I mean, how could I resist?
They also introduced us to feijoas, an awesome little fruit which they had taken to freezing and eating in slices. 

After traveling on my own so much, I started to crave the alone time I'd had the privilege of while hiking the Kepler. The next day, we took the afternoon to explore Dunedin on our own. I mostly explored this quiet little coffee shop called the Excelsior to catch up on emails and let my family know I was alive, which they appreciated. 
           
The afternoon on my own was exactly what I needed to recharge and appreciate the time to explore the bustling city of Dunedin. (Bustling for the South Island of New Zealand, which is well known for being the home of more sheep than people.) 

GL and I met up, picked up some groceries, and drove back out to our host's house on the Peninsula. When we got home, we found that she had not only done all of our laundry for us, but hung it when their dryer broke down.
           
To show our appreciation for both hosting us and doing our laundry, we cooked dinner for the three people living in the house. Showing your hosts some love by cooking for them is a really good idea, and an absolute must if they happen to be opening their home to you for free. Some might not want to hand over their kitchen to strangers for the night, which is also cool. A bottle of wine (or two) is usually a good idea as well. We went with both just to play it safe. 
My travel mate snuggling up for the night on her mattress in the laundry-hung livingroom.
The next morning, after collecting our laundry, putting away our mattresses, and saying goodbye to our hosts, we set out for one final exploration of the Peninsula. While GL would be spending one more night in Dunedin, I was itching to start making my way north back to Christchurch. Even with clean clothes, wearing the same pair of shoes and the same two shirts for three weeks, day in and day out, gets a little old. 
 
Instead of taking my time working my way back home, I hightailed it and made it home by dark. (But not without accidentally leaving my "wallet" -- a plastic ziplock bag with my passport, credit card, student ID, cash, and house key -- in the car of one of the rides I got. Thank god Kiwis are a generally wonderful people and I had my wallet back within the week.) 
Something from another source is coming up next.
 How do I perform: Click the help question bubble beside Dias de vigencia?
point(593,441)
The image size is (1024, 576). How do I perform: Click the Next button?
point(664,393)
Even though I initially regretted the choice to turn down Pie Guy's offer, things turned out alright and it didn't slow us down. A huge part of travel is rolling with the punches and not allowing what seems like a semi-regrettable decision to ruin your trip. In the weeks to come, I met some amazing people through CouchSurfing, which I signed up for the second I got home. 

And hey, doesn't everyone need a "That-Time-I-Was-In-Another-Country-and-Lost-My-Passport" story? Anybody else have any CouchSurfing or passport-losing stories? Comment below! 

Cheers and, as always, safe travels everyone!